§ The task:
The required answer is an exact copy of every entry underneath.

=== Section Start ===

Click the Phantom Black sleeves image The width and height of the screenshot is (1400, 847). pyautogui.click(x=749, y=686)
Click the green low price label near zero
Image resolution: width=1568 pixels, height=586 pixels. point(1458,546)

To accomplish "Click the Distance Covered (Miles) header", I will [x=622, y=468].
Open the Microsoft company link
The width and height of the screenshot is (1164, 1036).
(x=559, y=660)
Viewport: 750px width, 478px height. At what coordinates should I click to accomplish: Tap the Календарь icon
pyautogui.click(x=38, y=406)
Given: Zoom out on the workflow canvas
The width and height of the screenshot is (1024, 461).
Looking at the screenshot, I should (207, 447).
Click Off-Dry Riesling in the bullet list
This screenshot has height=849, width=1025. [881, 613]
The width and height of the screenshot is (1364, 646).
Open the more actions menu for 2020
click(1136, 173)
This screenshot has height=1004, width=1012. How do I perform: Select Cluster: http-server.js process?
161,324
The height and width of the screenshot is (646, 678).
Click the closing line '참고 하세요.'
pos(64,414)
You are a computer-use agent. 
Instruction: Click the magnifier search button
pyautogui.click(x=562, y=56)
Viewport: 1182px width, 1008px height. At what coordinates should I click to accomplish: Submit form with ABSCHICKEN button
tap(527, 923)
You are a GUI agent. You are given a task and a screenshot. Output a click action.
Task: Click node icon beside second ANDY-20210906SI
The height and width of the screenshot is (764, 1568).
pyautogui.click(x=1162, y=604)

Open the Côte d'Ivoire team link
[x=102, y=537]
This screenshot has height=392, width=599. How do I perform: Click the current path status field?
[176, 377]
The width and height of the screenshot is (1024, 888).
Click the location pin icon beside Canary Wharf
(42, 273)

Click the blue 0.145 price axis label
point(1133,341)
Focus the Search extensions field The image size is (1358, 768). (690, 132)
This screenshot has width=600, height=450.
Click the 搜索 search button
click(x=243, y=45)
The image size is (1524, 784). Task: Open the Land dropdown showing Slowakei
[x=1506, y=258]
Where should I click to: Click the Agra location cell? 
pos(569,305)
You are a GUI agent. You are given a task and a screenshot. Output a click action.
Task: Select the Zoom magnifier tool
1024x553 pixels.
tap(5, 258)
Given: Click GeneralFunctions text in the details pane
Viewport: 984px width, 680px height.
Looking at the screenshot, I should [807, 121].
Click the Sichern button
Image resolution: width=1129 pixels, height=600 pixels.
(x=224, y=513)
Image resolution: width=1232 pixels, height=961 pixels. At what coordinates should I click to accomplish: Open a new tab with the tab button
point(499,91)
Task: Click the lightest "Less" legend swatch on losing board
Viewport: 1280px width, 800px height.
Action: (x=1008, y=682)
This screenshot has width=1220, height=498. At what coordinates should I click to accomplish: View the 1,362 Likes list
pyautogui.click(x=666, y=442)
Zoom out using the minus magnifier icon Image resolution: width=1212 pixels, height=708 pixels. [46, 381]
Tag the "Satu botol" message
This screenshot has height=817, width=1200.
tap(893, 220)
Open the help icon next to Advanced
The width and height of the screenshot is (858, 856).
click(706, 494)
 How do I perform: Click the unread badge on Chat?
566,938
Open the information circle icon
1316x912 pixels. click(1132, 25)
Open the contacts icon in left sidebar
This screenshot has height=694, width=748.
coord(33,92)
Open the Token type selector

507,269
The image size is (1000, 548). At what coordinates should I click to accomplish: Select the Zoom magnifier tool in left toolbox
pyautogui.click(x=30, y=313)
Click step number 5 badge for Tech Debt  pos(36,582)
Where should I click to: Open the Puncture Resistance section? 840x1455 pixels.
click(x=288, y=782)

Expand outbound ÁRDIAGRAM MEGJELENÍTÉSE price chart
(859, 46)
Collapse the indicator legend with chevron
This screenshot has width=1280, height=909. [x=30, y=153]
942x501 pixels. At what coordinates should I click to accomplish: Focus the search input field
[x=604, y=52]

=== Section End ===

§ Result of this task:
Click the Phantom Black sleeves image The width and height of the screenshot is (1400, 847). pyautogui.click(x=749, y=686)
Click the green low price label near zero
Image resolution: width=1568 pixels, height=586 pixels. point(1458,546)

To accomplish "Click the Distance Covered (Miles) header", I will [x=622, y=468].
Open the Microsoft company link
The width and height of the screenshot is (1164, 1036).
(x=559, y=660)
Viewport: 750px width, 478px height. At what coordinates should I click to accomplish: Tap the Календарь icon
pyautogui.click(x=38, y=406)
Given: Zoom out on the workflow canvas
The width and height of the screenshot is (1024, 461).
Looking at the screenshot, I should (207, 447).
Click Off-Dry Riesling in the bullet list
This screenshot has height=849, width=1025. [881, 613]
The width and height of the screenshot is (1364, 646).
Open the more actions menu for 2020
click(1136, 173)
This screenshot has height=1004, width=1012. How do I perform: Select Cluster: http-server.js process?
161,324
The height and width of the screenshot is (646, 678).
Click the closing line '참고 하세요.'
pos(64,414)
You are a computer-use agent. 
Instruction: Click the magnifier search button
pyautogui.click(x=562, y=56)
Viewport: 1182px width, 1008px height. At what coordinates should I click to accomplish: Submit form with ABSCHICKEN button
tap(527, 923)
You are a GUI agent. You are given a task and a screenshot. Output a click action.
Task: Click node icon beside second ANDY-20210906SI
The height and width of the screenshot is (764, 1568).
pyautogui.click(x=1162, y=604)

Open the Côte d'Ivoire team link
[x=102, y=537]
This screenshot has height=392, width=599. How do I perform: Click the current path status field?
[176, 377]
The width and height of the screenshot is (1024, 888).
Click the location pin icon beside Canary Wharf
(42, 273)

Click the blue 0.145 price axis label
point(1133,341)
Focus the Search extensions field The image size is (1358, 768). (690, 132)
This screenshot has width=600, height=450.
Click the 搜索 search button
click(x=243, y=45)
The image size is (1524, 784). Task: Open the Land dropdown showing Slowakei
[x=1506, y=258]
Where should I click to: Click the Agra location cell? 
pos(569,305)
You are a GUI agent. You are given a task and a screenshot. Output a click action.
Task: Select the Zoom magnifier tool
1024x553 pixels.
tap(5, 258)
Given: Click GeneralFunctions text in the details pane
Viewport: 984px width, 680px height.
Looking at the screenshot, I should [807, 121].
Click the Sichern button
Image resolution: width=1129 pixels, height=600 pixels.
(x=224, y=513)
Image resolution: width=1232 pixels, height=961 pixels. At what coordinates should I click to accomplish: Open a new tab with the tab button
point(499,91)
Task: Click the lightest "Less" legend swatch on losing board
Viewport: 1280px width, 800px height.
Action: (x=1008, y=682)
This screenshot has width=1220, height=498. At what coordinates should I click to accomplish: View the 1,362 Likes list
pyautogui.click(x=666, y=442)
Zoom out using the minus magnifier icon Image resolution: width=1212 pixels, height=708 pixels. [46, 381]
Tag the "Satu botol" message
This screenshot has height=817, width=1200.
tap(893, 220)
Open the help icon next to Advanced
The width and height of the screenshot is (858, 856).
click(706, 494)
 How do I perform: Click the unread badge on Chat?
566,938
Open the information circle icon
1316x912 pixels. click(1132, 25)
Open the contacts icon in left sidebar
This screenshot has height=694, width=748.
coord(33,92)
Open the Token type selector

507,269
The image size is (1000, 548). At what coordinates should I click to accomplish: Select the Zoom magnifier tool in left toolbox
pyautogui.click(x=30, y=313)
Click step number 5 badge for Tech Debt  pos(36,582)
Where should I click to: Open the Puncture Resistance section? 840x1455 pixels.
click(x=288, y=782)

Expand outbound ÁRDIAGRAM MEGJELENÍTÉSE price chart
(859, 46)
Collapse the indicator legend with chevron
This screenshot has width=1280, height=909. [x=30, y=153]
942x501 pixels. At what coordinates should I click to accomplish: Focus the search input field
[x=604, y=52]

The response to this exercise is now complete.